▶ [Your objective]:
Copy, word for word, the line containing "Where should I" and each line that follows it in the entries below; pictures do not belong in the copy.
Provided entries section start
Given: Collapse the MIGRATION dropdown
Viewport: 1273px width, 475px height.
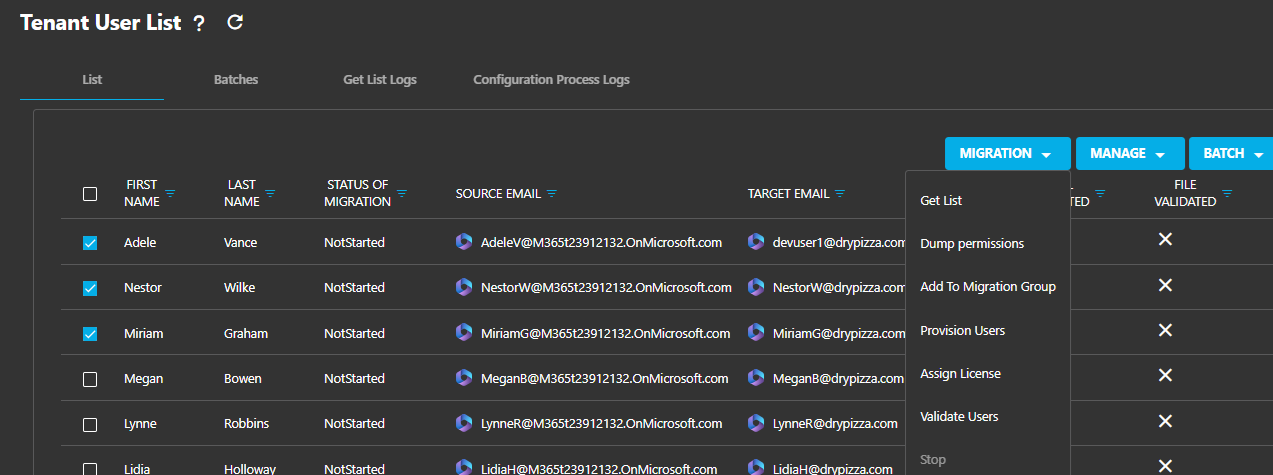Looking at the screenshot, I should (1007, 154).
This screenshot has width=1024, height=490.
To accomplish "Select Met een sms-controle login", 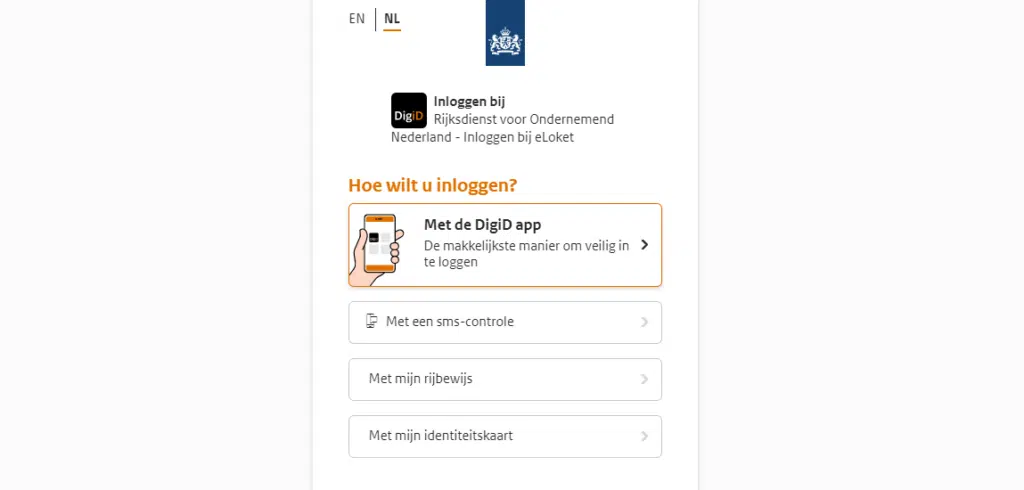I will pos(449,322).
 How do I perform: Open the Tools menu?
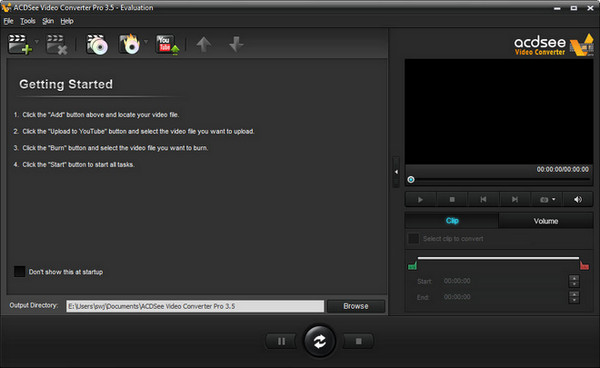pyautogui.click(x=28, y=21)
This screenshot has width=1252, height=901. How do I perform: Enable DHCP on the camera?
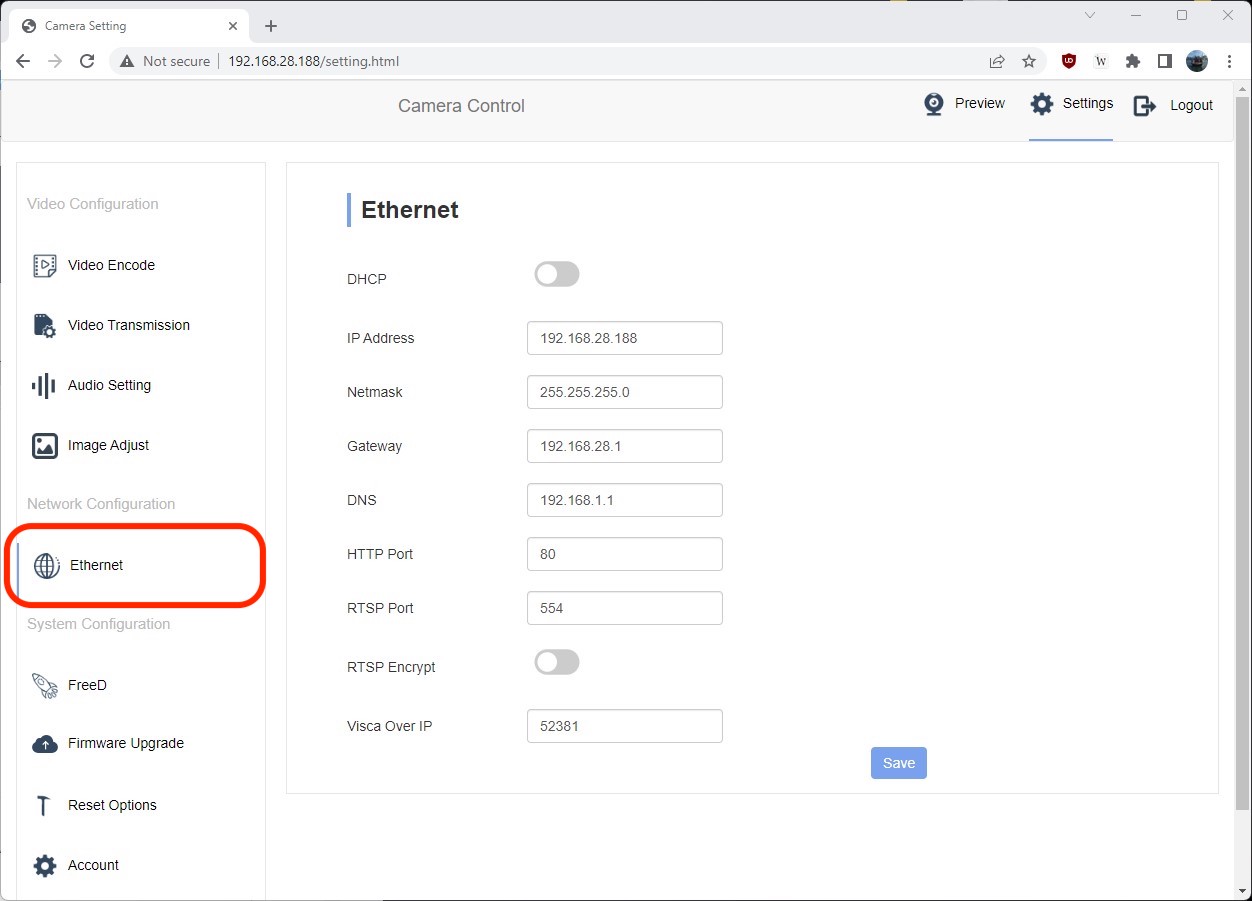click(x=556, y=273)

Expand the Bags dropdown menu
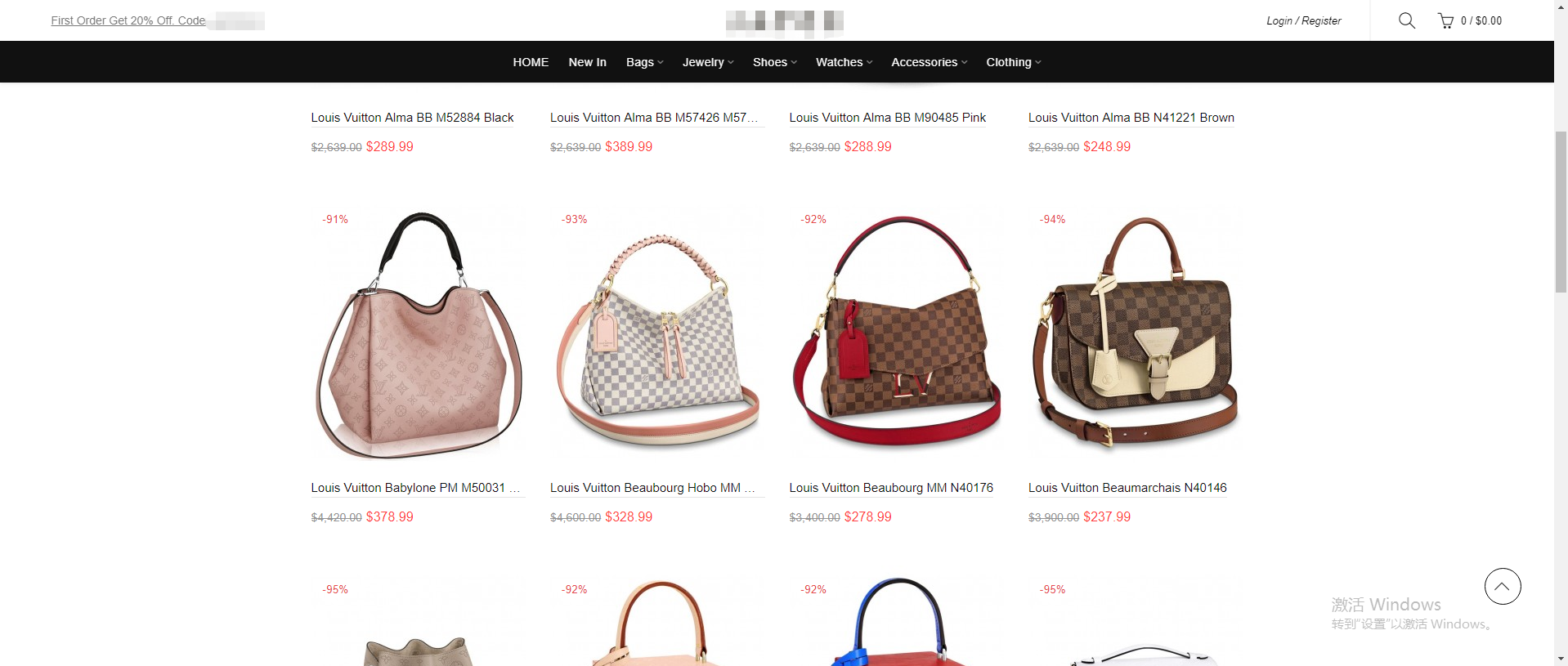pos(644,62)
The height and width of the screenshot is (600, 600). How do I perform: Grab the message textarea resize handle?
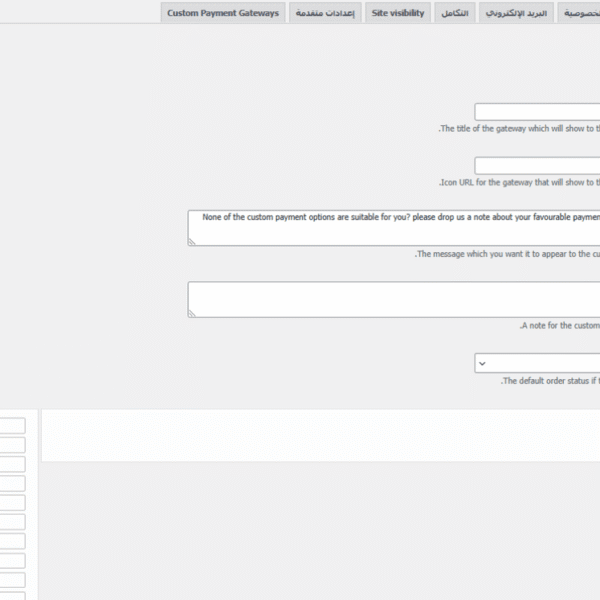193,241
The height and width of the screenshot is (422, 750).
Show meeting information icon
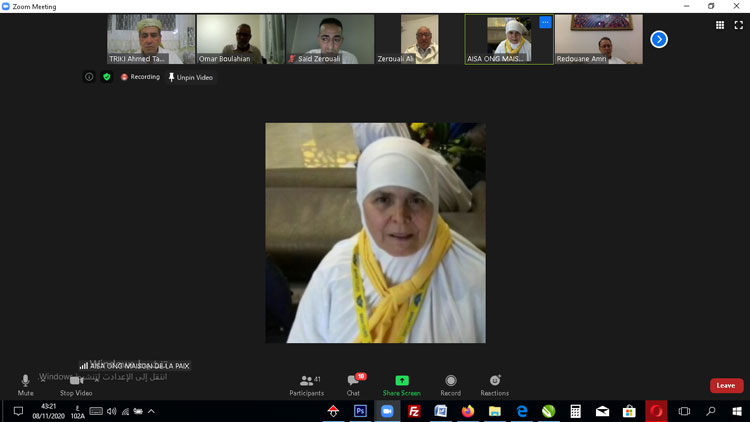(x=89, y=77)
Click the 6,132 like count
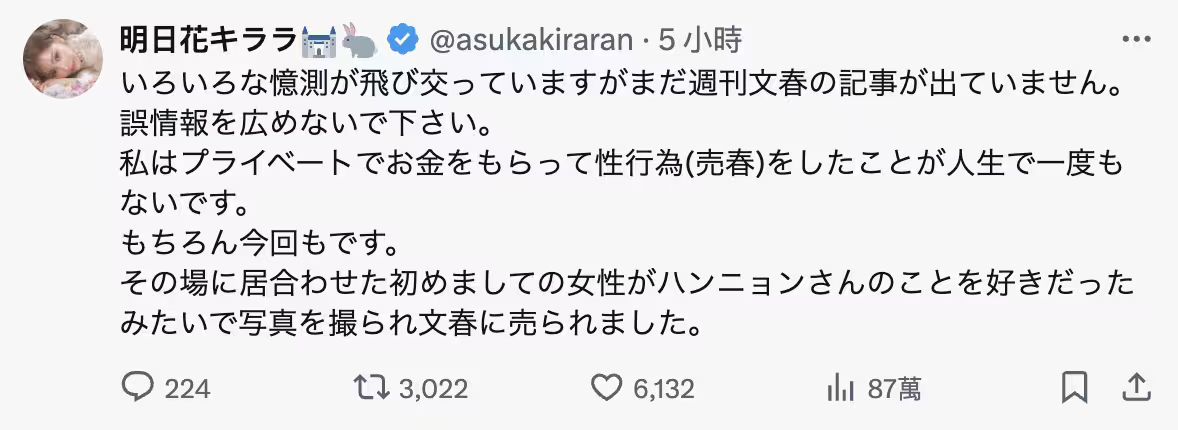 [x=663, y=389]
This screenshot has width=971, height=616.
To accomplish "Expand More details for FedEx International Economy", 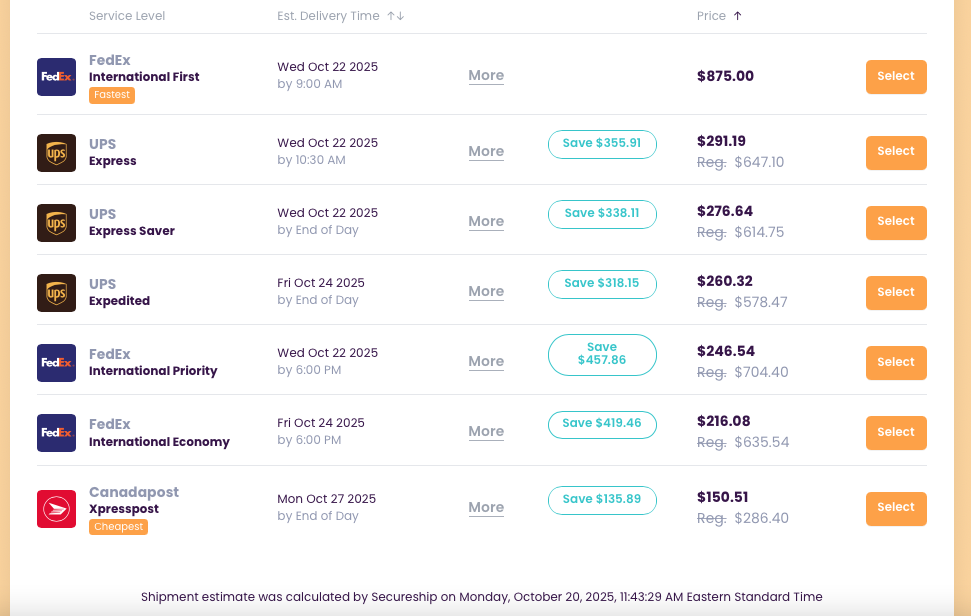I will (x=486, y=431).
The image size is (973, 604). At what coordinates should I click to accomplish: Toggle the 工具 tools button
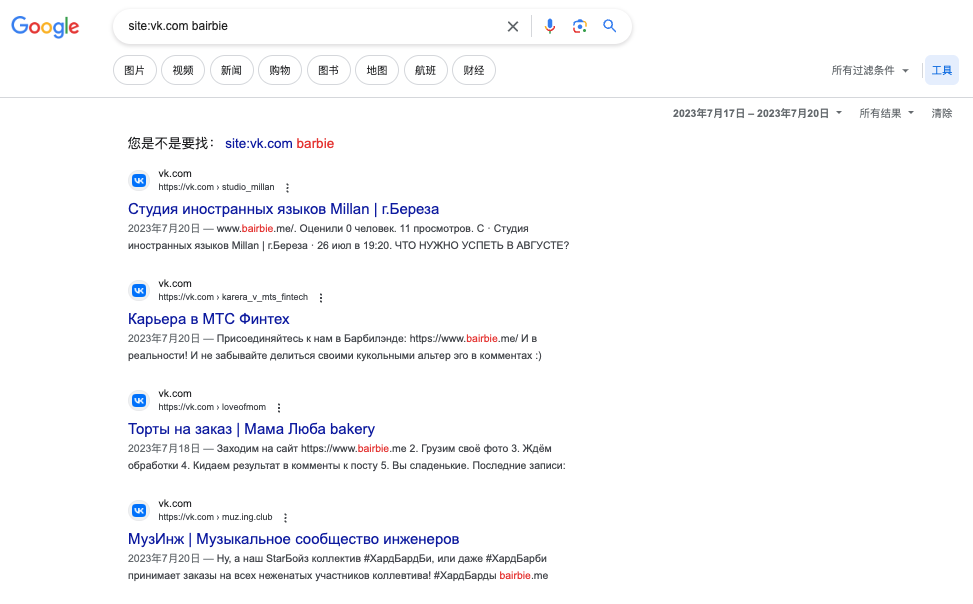click(941, 71)
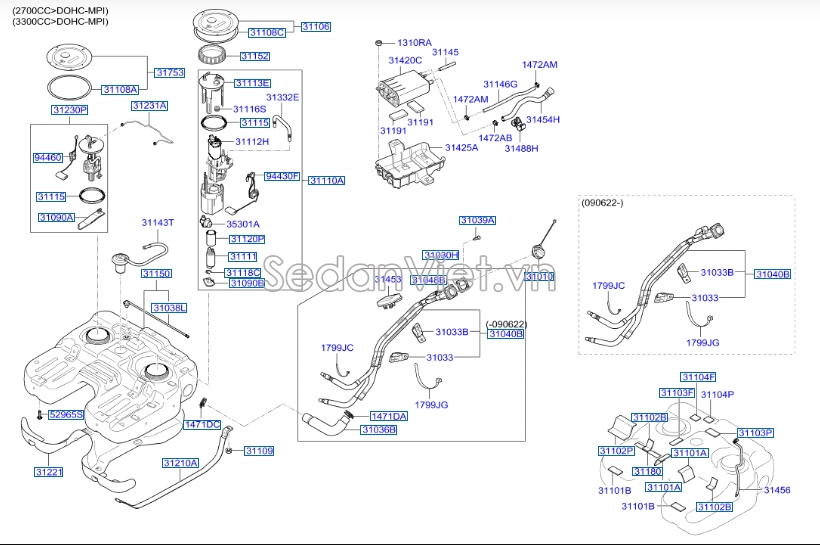Open part 31108C lock ring label
Screen dimensions: 820x545
pyautogui.click(x=266, y=33)
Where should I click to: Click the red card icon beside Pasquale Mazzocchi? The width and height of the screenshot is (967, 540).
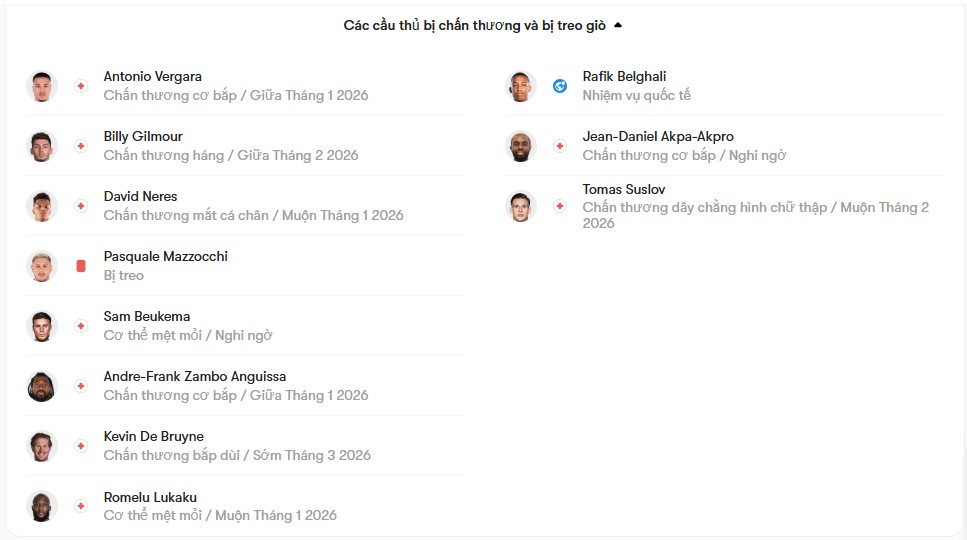(81, 266)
Provided entries section end
▶ [Solution below]:
Where should I click to: Click the red card icon beside Pasquale Mazzocchi? The width and height of the screenshot is (967, 540).
(81, 266)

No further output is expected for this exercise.